#### [Task details]
Copy the entries exactly. Leave nothing out and add nothing.

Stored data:
══════
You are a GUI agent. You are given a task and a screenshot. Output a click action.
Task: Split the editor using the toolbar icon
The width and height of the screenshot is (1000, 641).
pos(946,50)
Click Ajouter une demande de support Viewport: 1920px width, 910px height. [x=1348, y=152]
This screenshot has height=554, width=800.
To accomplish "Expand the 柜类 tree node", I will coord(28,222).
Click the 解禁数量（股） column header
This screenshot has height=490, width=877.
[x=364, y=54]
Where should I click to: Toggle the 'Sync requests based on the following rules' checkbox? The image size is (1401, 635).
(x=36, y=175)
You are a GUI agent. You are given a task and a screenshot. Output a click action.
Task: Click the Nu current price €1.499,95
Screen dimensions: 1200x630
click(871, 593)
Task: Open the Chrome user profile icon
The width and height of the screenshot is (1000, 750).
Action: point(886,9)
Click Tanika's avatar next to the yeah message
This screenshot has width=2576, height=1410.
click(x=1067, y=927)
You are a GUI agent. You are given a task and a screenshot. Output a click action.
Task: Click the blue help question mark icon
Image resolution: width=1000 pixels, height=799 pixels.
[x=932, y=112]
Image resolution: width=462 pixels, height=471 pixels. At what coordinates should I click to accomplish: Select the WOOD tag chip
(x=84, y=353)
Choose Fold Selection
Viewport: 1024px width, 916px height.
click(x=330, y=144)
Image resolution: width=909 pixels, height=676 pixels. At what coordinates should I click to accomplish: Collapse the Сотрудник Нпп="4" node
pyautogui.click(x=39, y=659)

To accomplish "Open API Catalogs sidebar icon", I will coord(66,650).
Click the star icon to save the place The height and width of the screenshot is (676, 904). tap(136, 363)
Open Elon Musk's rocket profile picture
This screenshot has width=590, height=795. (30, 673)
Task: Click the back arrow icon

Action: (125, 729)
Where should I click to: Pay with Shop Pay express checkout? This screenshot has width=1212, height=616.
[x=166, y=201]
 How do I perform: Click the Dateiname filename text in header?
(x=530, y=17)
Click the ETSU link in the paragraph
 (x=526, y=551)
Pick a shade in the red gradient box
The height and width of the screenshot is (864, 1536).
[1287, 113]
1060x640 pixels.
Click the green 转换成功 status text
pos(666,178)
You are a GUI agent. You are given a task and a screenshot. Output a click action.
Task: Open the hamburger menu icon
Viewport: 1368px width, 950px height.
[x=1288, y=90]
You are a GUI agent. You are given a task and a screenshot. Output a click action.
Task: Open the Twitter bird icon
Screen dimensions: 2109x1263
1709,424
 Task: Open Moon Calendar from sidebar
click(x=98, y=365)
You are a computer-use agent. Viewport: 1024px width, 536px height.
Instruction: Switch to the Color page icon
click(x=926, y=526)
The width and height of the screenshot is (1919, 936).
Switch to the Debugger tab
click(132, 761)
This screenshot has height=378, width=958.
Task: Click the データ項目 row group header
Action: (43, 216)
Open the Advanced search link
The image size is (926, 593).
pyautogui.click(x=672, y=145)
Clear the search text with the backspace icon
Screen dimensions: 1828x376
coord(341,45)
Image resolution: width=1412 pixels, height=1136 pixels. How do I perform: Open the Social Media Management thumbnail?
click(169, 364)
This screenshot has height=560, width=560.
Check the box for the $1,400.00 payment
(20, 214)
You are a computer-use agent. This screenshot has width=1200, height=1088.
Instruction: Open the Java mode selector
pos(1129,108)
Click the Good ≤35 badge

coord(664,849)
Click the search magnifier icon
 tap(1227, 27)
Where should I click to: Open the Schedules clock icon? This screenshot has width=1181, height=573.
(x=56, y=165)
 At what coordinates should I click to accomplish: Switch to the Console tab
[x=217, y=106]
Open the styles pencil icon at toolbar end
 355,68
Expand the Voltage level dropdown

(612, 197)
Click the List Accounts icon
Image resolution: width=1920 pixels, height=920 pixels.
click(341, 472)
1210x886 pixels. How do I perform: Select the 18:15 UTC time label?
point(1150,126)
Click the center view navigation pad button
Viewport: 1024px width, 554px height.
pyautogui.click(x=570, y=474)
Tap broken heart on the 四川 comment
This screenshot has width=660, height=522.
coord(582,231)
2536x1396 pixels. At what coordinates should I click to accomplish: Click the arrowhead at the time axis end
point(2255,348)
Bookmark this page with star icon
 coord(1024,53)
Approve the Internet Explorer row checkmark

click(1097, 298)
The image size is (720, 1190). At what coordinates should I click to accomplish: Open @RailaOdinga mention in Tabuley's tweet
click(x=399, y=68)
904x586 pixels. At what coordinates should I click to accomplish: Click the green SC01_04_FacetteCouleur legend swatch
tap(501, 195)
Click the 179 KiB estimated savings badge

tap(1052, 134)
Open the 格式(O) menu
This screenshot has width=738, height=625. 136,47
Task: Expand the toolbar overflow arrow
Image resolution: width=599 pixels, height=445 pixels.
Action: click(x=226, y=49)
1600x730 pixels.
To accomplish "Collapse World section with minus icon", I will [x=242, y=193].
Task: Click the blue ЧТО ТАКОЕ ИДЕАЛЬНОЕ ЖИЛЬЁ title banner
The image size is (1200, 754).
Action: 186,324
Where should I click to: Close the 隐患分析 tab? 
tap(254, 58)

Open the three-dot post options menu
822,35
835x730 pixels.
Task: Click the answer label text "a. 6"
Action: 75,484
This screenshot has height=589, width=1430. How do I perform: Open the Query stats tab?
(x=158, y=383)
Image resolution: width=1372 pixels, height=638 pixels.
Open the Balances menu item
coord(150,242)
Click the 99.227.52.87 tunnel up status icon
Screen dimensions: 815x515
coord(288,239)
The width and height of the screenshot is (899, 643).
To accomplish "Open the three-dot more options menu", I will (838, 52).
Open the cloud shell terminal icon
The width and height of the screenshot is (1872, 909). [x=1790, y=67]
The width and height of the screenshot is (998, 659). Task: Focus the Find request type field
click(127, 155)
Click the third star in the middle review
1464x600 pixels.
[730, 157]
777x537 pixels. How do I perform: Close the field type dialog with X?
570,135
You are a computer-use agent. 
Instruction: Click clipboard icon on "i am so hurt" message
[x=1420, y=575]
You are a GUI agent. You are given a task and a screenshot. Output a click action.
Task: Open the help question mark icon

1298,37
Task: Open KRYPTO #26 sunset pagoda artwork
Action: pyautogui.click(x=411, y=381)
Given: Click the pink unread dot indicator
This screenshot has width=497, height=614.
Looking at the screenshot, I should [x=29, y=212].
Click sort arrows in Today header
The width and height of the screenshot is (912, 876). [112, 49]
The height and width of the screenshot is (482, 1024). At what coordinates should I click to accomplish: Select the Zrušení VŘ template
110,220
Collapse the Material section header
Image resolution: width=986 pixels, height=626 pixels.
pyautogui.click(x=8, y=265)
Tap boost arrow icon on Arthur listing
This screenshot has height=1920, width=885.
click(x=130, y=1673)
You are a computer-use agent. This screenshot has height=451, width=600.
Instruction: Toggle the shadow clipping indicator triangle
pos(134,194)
══════
#### [Exercise result]
You are a GUI agent. You are given a task and a screenshot. Output a click action.
Task: Split the editor using the toolbar icon
The width and height of the screenshot is (1000, 641).
pos(946,50)
Click Ajouter une demande de support Viewport: 1920px width, 910px height. [x=1348, y=152]
This screenshot has height=554, width=800.
To accomplish "Expand the 柜类 tree node", I will coord(28,222).
Click the 解禁数量（股） column header
This screenshot has height=490, width=877.
[x=364, y=54]
Where should I click to: Toggle the 'Sync requests based on the following rules' checkbox? The image size is (1401, 635).
(x=36, y=175)
You are a GUI agent. You are given a task and a screenshot. Output a click action.
Task: Click the Nu current price €1.499,95
Screen dimensions: 1200x630
click(871, 593)
Task: Open the Chrome user profile icon
The width and height of the screenshot is (1000, 750).
Action: point(886,9)
Click Tanika's avatar next to the yeah message
This screenshot has width=2576, height=1410.
click(x=1067, y=927)
You are a GUI agent. You are given a task and a screenshot. Output a click action.
Task: Click the blue help question mark icon
Image resolution: width=1000 pixels, height=799 pixels.
[x=932, y=112]
Image resolution: width=462 pixels, height=471 pixels. At what coordinates should I click to accomplish: Select the WOOD tag chip
(x=84, y=353)
Choose Fold Selection
Viewport: 1024px width, 916px height.
click(x=330, y=144)
Image resolution: width=909 pixels, height=676 pixels. At what coordinates should I click to accomplish: Collapse the Сотрудник Нпп="4" node
pyautogui.click(x=39, y=659)

To accomplish "Open API Catalogs sidebar icon", I will coord(66,650).
Click the star icon to save the place The height and width of the screenshot is (676, 904). tap(136, 363)
Open Elon Musk's rocket profile picture
This screenshot has width=590, height=795. (30, 673)
Task: Click the back arrow icon

Action: (125, 729)
Where should I click to: Pay with Shop Pay express checkout? This screenshot has width=1212, height=616.
[x=166, y=201]
 How do I perform: Click the Dateiname filename text in header?
(x=530, y=17)
Click the ETSU link in the paragraph
 (x=526, y=551)
Pick a shade in the red gradient box
The height and width of the screenshot is (864, 1536).
[1287, 113]
1060x640 pixels.
Click the green 转换成功 status text
pos(666,178)
You are a GUI agent. You are given a task and a screenshot. Output a click action.
Task: Open the hamburger menu icon
Viewport: 1368px width, 950px height.
[x=1288, y=90]
You are a GUI agent. You are given a task and a screenshot. Output a click action.
Task: Open the Twitter bird icon
Screen dimensions: 2109x1263
1709,424
 Task: Open Moon Calendar from sidebar
click(x=98, y=365)
You are a computer-use agent. Viewport: 1024px width, 536px height.
Instruction: Switch to the Color page icon
click(x=926, y=526)
The width and height of the screenshot is (1919, 936).
Switch to the Debugger tab
click(132, 761)
This screenshot has height=378, width=958.
Task: Click the データ項目 row group header
Action: (43, 216)
Open the Advanced search link
The image size is (926, 593).
pyautogui.click(x=672, y=145)
Clear the search text with the backspace icon
Screen dimensions: 1828x376
coord(341,45)
Image resolution: width=1412 pixels, height=1136 pixels. How do I perform: Open the Social Media Management thumbnail?
click(169, 364)
This screenshot has height=560, width=560.
Check the box for the $1,400.00 payment
(20, 214)
You are a computer-use agent. This screenshot has width=1200, height=1088.
Instruction: Open the Java mode selector
pos(1129,108)
Click the Good ≤35 badge

coord(664,849)
Click the search magnifier icon
 tap(1227, 27)
Where should I click to: Open the Schedules clock icon? This screenshot has width=1181, height=573.
(x=56, y=165)
 At what coordinates should I click to accomplish: Switch to the Console tab
[x=217, y=106]
Open the styles pencil icon at toolbar end
 355,68
Expand the Voltage level dropdown

(612, 197)
Click the List Accounts icon
Image resolution: width=1920 pixels, height=920 pixels.
click(341, 472)
1210x886 pixels. How do I perform: Select the 18:15 UTC time label?
point(1150,126)
Click the center view navigation pad button
Viewport: 1024px width, 554px height.
pyautogui.click(x=570, y=474)
Tap broken heart on the 四川 comment
This screenshot has width=660, height=522.
coord(582,231)
2536x1396 pixels. At what coordinates should I click to accomplish: Click the arrowhead at the time axis end
point(2255,348)
Bookmark this page with star icon
 coord(1024,53)
Approve the Internet Explorer row checkmark

click(1097, 298)
The image size is (720, 1190). At what coordinates should I click to accomplish: Open @RailaOdinga mention in Tabuley's tweet
click(x=399, y=68)
904x586 pixels. At what coordinates should I click to accomplish: Click the green SC01_04_FacetteCouleur legend swatch
tap(501, 195)
Click the 179 KiB estimated savings badge

tap(1052, 134)
Open the 格式(O) menu
This screenshot has width=738, height=625. 136,47
Task: Expand the toolbar overflow arrow
Image resolution: width=599 pixels, height=445 pixels.
Action: click(x=226, y=49)
1600x730 pixels.
To accomplish "Collapse World section with minus icon", I will [x=242, y=193].
Task: Click the blue ЧТО ТАКОЕ ИДЕАЛЬНОЕ ЖИЛЬЁ title banner
The image size is (1200, 754).
Action: 186,324
Where should I click to: Close the 隐患分析 tab? 
tap(254, 58)

Open the three-dot post options menu
822,35
835x730 pixels.
Task: Click the answer label text "a. 6"
Action: 75,484
This screenshot has height=589, width=1430. How do I perform: Open the Query stats tab?
(x=158, y=383)
Image resolution: width=1372 pixels, height=638 pixels.
Open the Balances menu item
coord(150,242)
Click the 99.227.52.87 tunnel up status icon
Screen dimensions: 815x515
coord(288,239)
The width and height of the screenshot is (899, 643).
To accomplish "Open the three-dot more options menu", I will (838, 52).
Open the cloud shell terminal icon
The width and height of the screenshot is (1872, 909). [x=1790, y=67]
The width and height of the screenshot is (998, 659). Task: Focus the Find request type field
click(127, 155)
Click the third star in the middle review
1464x600 pixels.
[730, 157]
777x537 pixels. How do I perform: Close the field type dialog with X?
570,135
You are a computer-use agent. 
Instruction: Click clipboard icon on "i am so hurt" message
[x=1420, y=575]
You are a GUI agent. You are given a task and a screenshot. Output a click action.
Task: Open the help question mark icon

1298,37
Task: Open KRYPTO #26 sunset pagoda artwork
Action: pyautogui.click(x=411, y=381)
Given: Click the pink unread dot indicator
This screenshot has width=497, height=614.
Looking at the screenshot, I should [x=29, y=212].
Click sort arrows in Today header
The width and height of the screenshot is (912, 876). [112, 49]
The height and width of the screenshot is (482, 1024). At what coordinates should I click to accomplish: Select the Zrušení VŘ template
110,220
Collapse the Material section header
Image resolution: width=986 pixels, height=626 pixels.
pyautogui.click(x=8, y=265)
Tap boost arrow icon on Arthur listing
This screenshot has height=1920, width=885.
click(x=130, y=1673)
You are a computer-use agent. This screenshot has height=451, width=600.
Instruction: Toggle the shadow clipping indicator triangle
pos(134,194)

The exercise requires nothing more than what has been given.